Moreover, the two models require different production strategies:
RTW requires inventory management, size grading, standardization, and quality control at scale.
MTO requires a flexible workshop setup, skilled tailors, and efficient customer communication.
Blending both without structure often leads to chaos behind the scenes, such as delayed orders, overworked tailors, and inconsistent garment quality.
Why Clear Definitions Matter
For the Nigerian fashion industry to mature, designers must embrace professionalism not only in design but in terminology and structure.
Educating both staff and customers about what each production model entails helps set the right expectations. It also elevates the industry’s credibility in the eyes of international buyers and fashion journalists who often rely on these terms to understand brand positioning.
Proper distinction communicates professionalism and positions the brand as knowledgeable, transparent, and trustworthy.
A Way Forward
Many Nigerian designers operate somewhere in between the two models – a hybrid system. They produce small RTW runs (perhaps a few sizes of each design) but also offer customization for clients who want adjustments. This hybrid model is practical, but it should be clearly stated as such.
Transparency is key. If production will take a week, say so. If items are limited edition, make it clear. Nigerian consumers are loyal; they just want honesty.

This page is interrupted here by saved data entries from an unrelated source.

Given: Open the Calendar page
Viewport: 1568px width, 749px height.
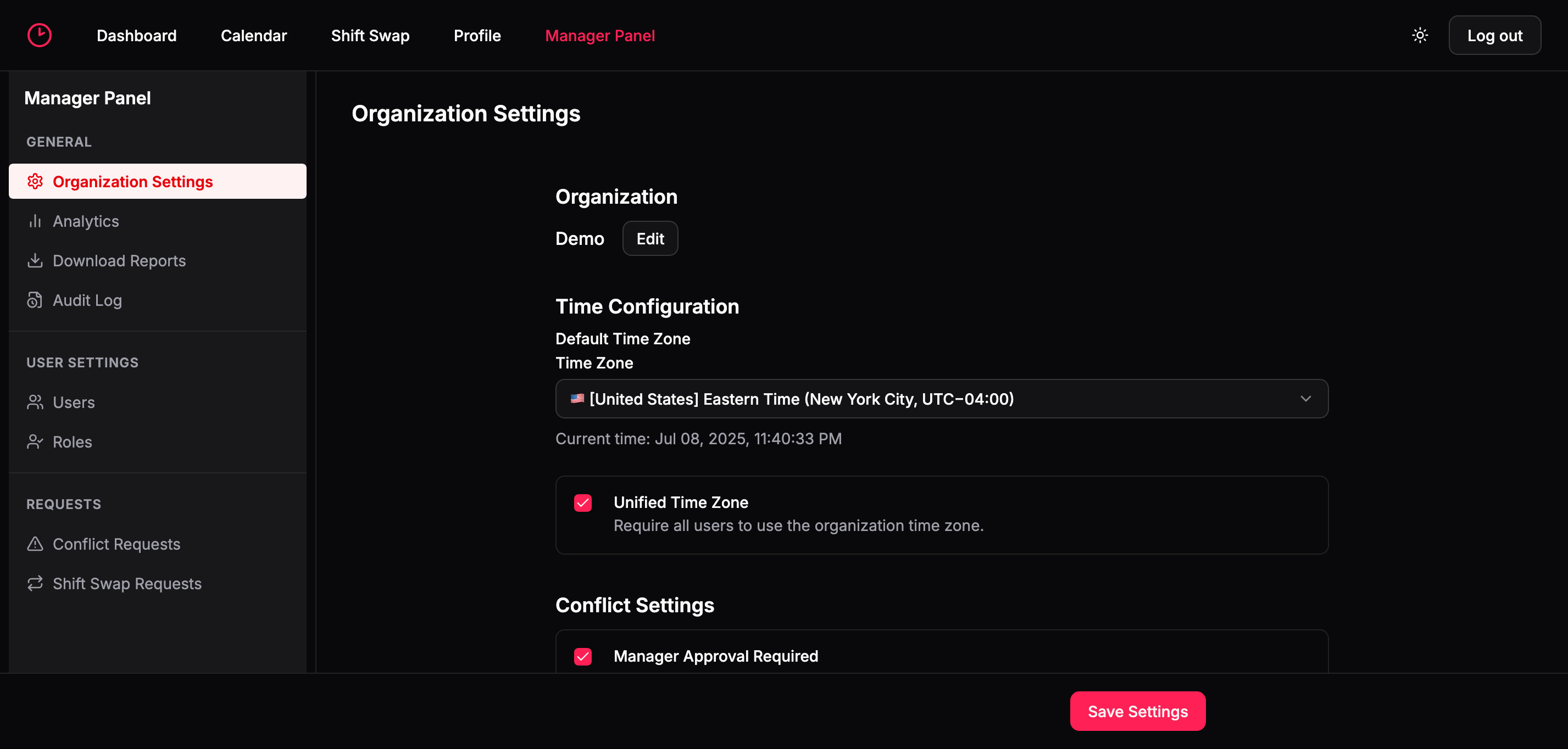Looking at the screenshot, I should (x=254, y=35).
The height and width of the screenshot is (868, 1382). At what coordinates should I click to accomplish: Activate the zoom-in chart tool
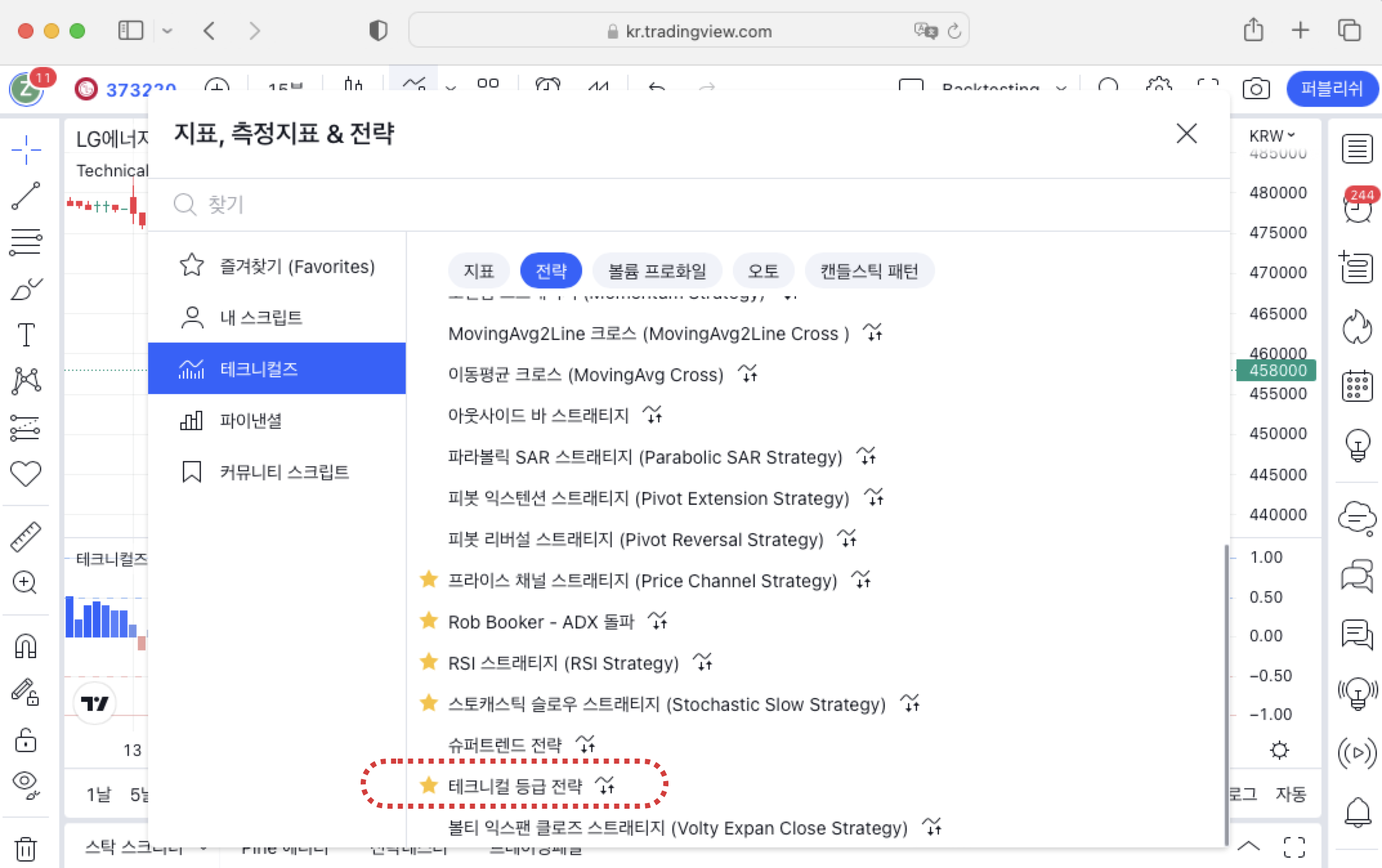[x=26, y=583]
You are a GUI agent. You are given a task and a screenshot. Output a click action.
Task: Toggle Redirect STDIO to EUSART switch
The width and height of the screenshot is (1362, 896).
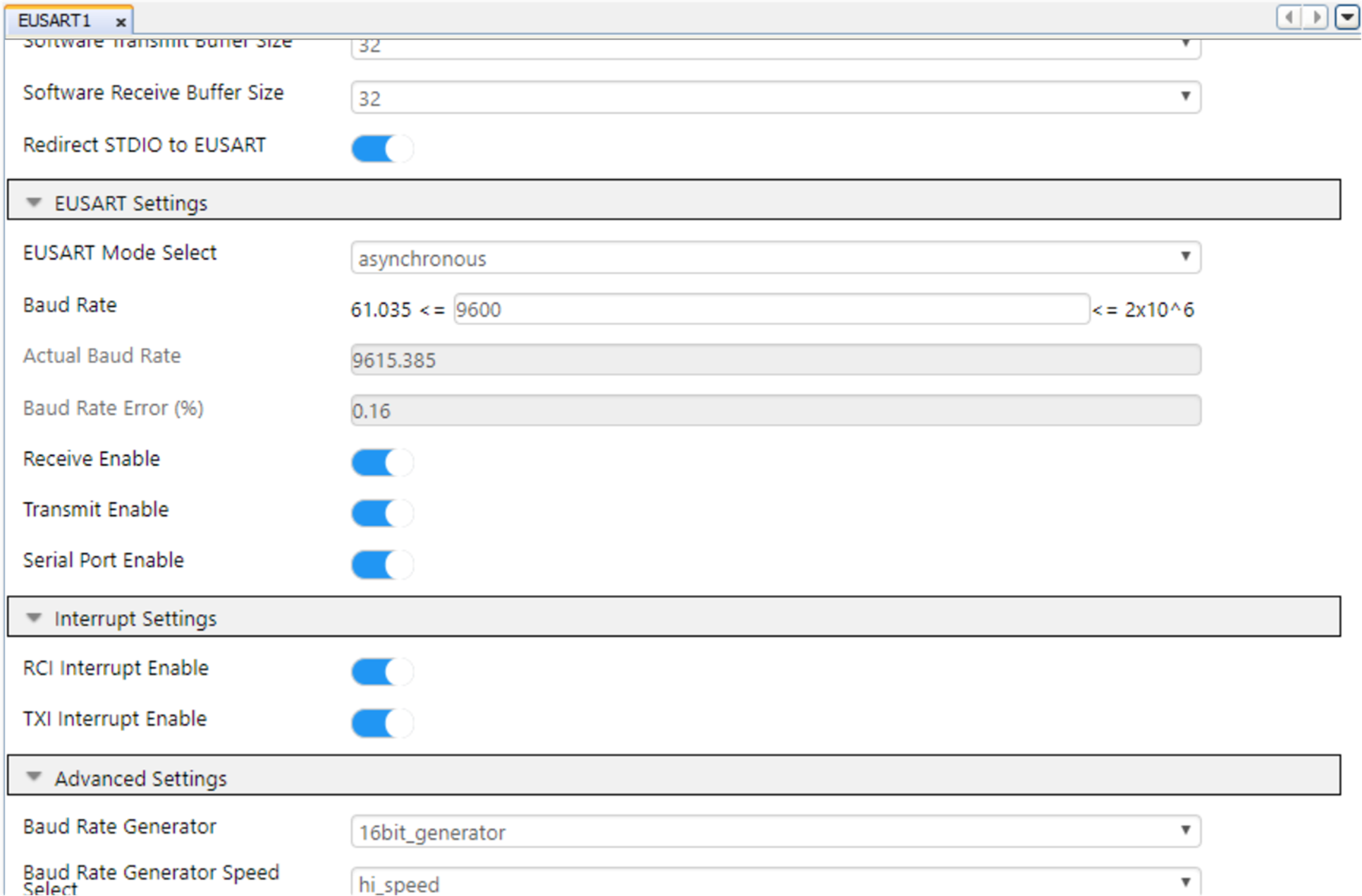pyautogui.click(x=382, y=149)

Understanding the difference between RTW and MTO isn’t just fashion vocabulary; it’s a marker of brand maturity.
Conclusion
In the end, both Ready-To-Wear and Made-to-Order have their strengths. RTW speaks to accessibility and instant gratification, while MTO represents craftsmanship and individuality. The problem arises when brands promise one thing and deliver another.
For Nigerian fashion to thrive beyond aesthetics, designers must start using these terms with precision. Clear definitions not only improve communication but also build trust, enhance customer satisfaction, and strengthen the foundation of an industry with immense potential.
After all, words matter, especially in fashion.